Material provided →
########################################
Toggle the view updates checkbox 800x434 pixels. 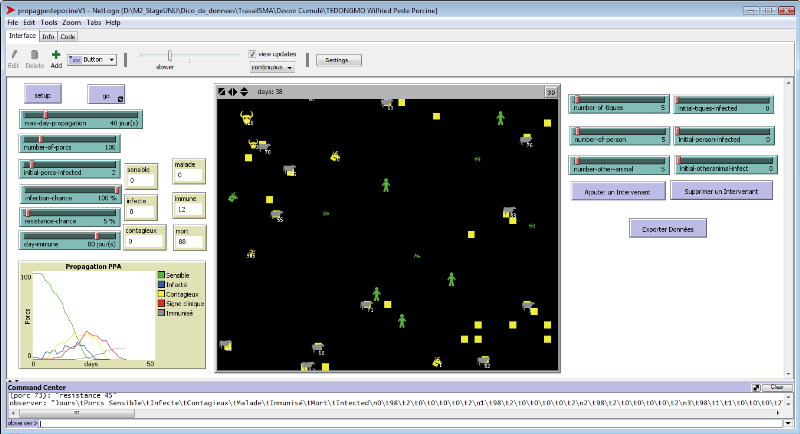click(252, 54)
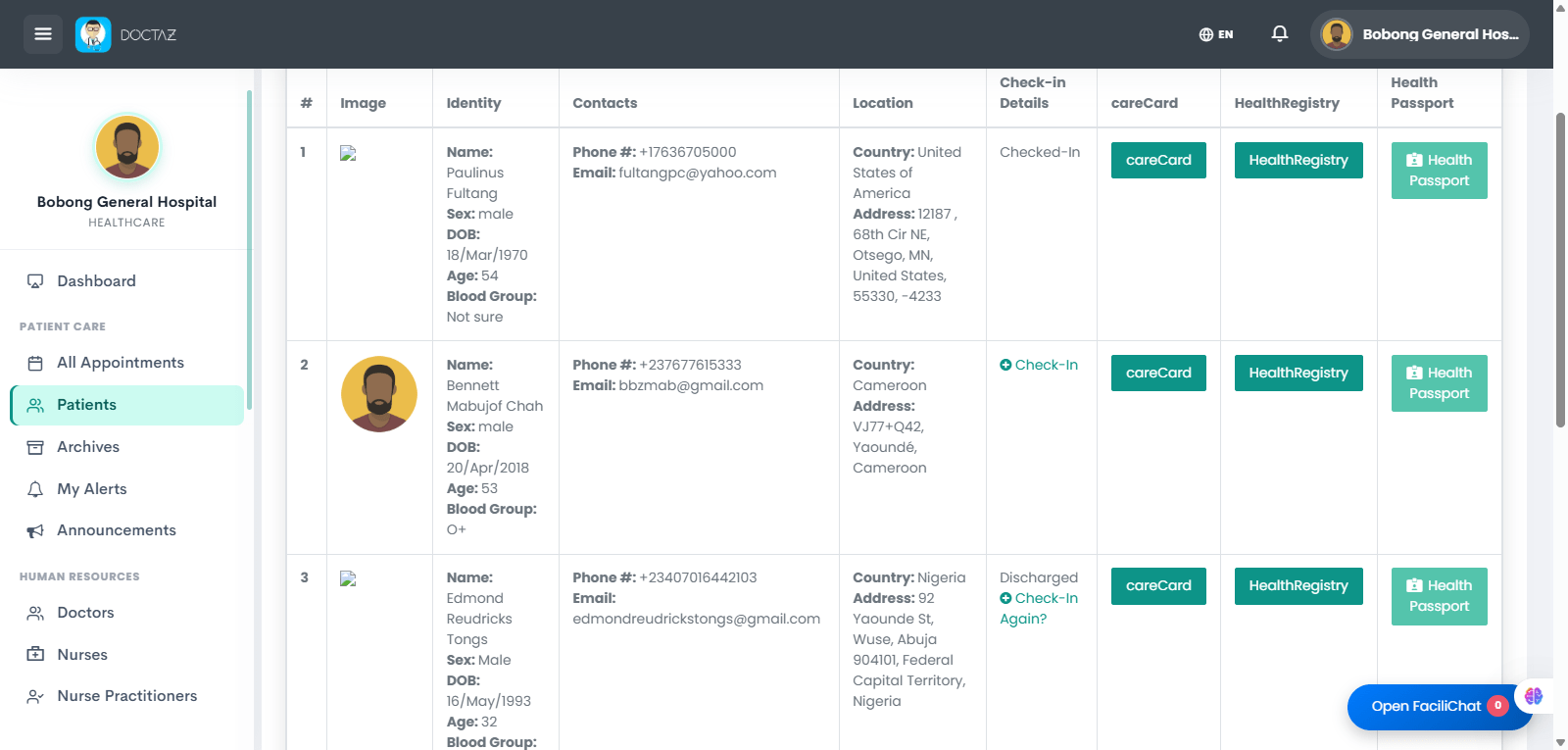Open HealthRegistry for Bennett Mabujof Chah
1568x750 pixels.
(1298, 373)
########################################
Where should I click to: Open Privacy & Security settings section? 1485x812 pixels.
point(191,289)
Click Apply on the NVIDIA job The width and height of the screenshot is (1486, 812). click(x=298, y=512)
########################################
How to complete this task →
In the data above, retype exactly and only the lines between the one holding "Where should I" and the one holding "Click Apply on", inclusive.

Exercise answer →
Where should I click to: Open Privacy & Security settings section? 1485x812 pixels.
point(191,289)
Click Apply on the NVIDIA job The width and height of the screenshot is (1486, 812). click(x=298, y=512)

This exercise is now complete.